Domestic divas make food for the soul; and maybe just a few mistakes



The call of a row of Concord grapes and some unexpected wild elderberries that grew up beside Wayne’s barn lured me into burning in the kitchen this week . . . literally and figuratively.

Wayne’s late wife, my dear cousin Linda, had made a business of concocting 56 “shades” of jelly and selling them at the local farmers’ market. Her daughter and I (mostly her daughter) were determined to somehow carry on her legacy and not let those grapes go to waste.

It has been years since I made any jelly. Gave up that activity after many failures. Besides, who needs that much sugar, anyway? But boy, when I re-experienced Sure-Gel in action and tasted a spoonful of hot jelly, the joys of being a domestic diva came flooding back.

I forgot how soul-satisfying it can be to see a row of gleaming, burgundy-colored jars lined up on a counter and knowing that I had created the contents. Well, God and me anyway.

My friend Cheri supplied the recipe for the elderberry jelly and secured from another friend the loan of one of the most exciting kitchen gadgets I’d ever used . . . a steamer/juicer. This three-part thingy goes on the stove with water in the bottom reservoir. Fruit goes in the top and a steamer basket comprises the middle section. As the steam from the bottom pan causes the elderberries in the top to pop open and release their juice, the middle pan collects the juice and siphons it off through a clamped spigot coming out from the side. Ingenious! And so much easier and cleaner than squeezing juice through a cheesecloth by hand.

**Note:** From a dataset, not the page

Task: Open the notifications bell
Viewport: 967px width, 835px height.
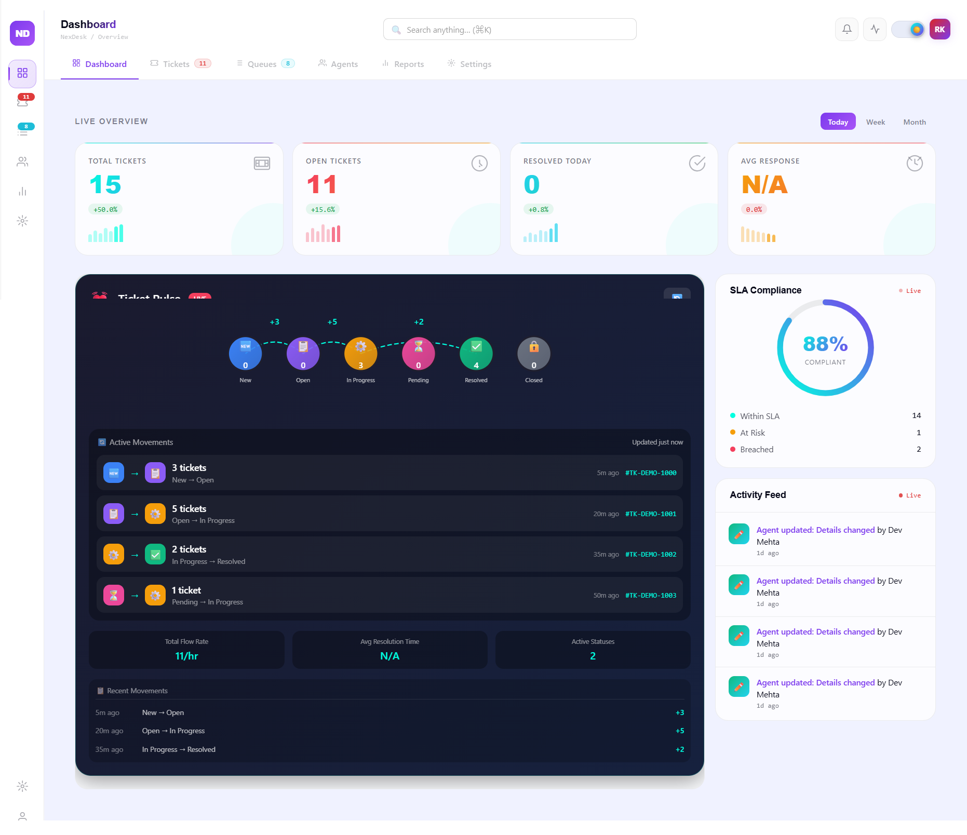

Spurred on by a good, easy recipe and the ease of extracting juice, I was soon digging in a basement cabinet for jelly jars and lids. When my first batch flopped due to using liquid pectin instead of the powdered the recipe called for, Cheri came to the rescue with the advice to use that batch for syrup. She supervised the next batch, which was a success. I’m now a new veteran of 24 gleaming jars of grape and elderberry jelly, which could be going to new homes over the holidays. Or, I could save them to provide sustenance and energy when North Korea sends a missile our way. (Not funny, I know.)

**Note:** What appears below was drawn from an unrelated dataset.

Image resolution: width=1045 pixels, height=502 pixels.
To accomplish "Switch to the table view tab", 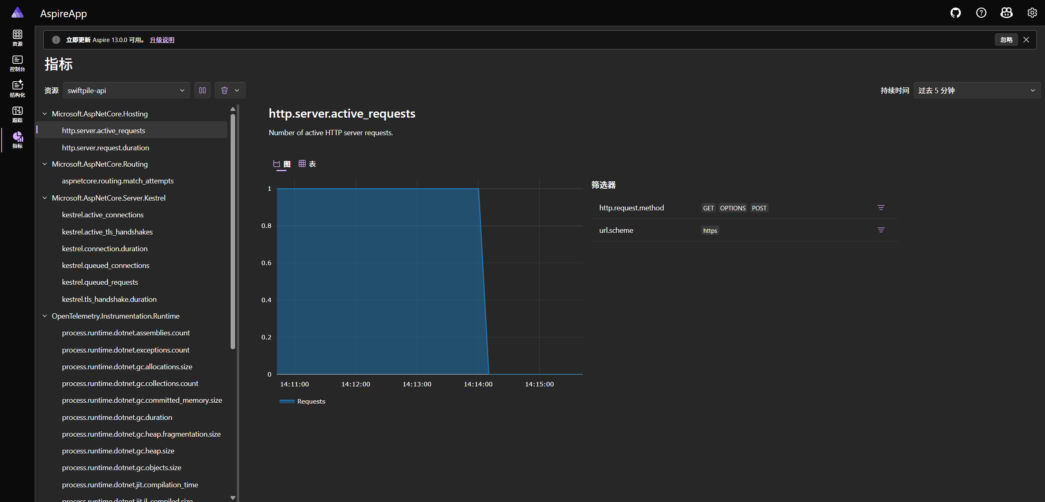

Lest you think all this was a breeze, it’s time to confess to lessons learned:

  1. I learned you need a deep pot to cook jelly in. That lesson after a half cup of sticky jelly boiled over and onto the stove.
  2. I learned that pot holders can scorch and almost catch fire.
  3. I learned that pouring seven cups of sugar into a boiling vat of liquid can be tricky, especially when old, flabby arms don’t want to hold up that much weight.
  4. I learned that a quarter-cup of sugar on a hot stove makes for a difficult cleanup; but then so does half a cup of hot jelly. I am learning to live with new, permanent scratches in my stainless steel stovetop.
  5. I learned that an ample bosom can be subject to steam-scorching.


I had probably already learned the above lessons in my thirties, when I was serious about being a superwoman who could hold down a full time job and make jelly on the side. And maybe next year when jelly time rolls around again, I can retrieve the memory of the missteps made this year and do a better job.

A woman I met at a national storytelling conference this summer is writing a book about the legacies that are carried through generations as found in family recipes and ethnic foods. Jelly making feels like a legacy thing. All canning and food preservation is, actually. I grew up listening for the satisfying pop of metal that signaled the sealing of cans of green beans my mother had just processed. And this week I listened for that again and sighed with satisfaction when comparing the number of pops to the number of jars of jelly pulled out of the canner. They matched!

Activities like canning and jelly-making are marked by love and a legacy of generations of women, many long-departed, who blazed trails with the same mishaps that plagued me this week. As we stir our “soul foods” we can remember the women who went before us and find satisfaction in knowing they’re probably watching us from the beyond and nodding in approval. Or maybe laughing and shaking their heads in disbelief.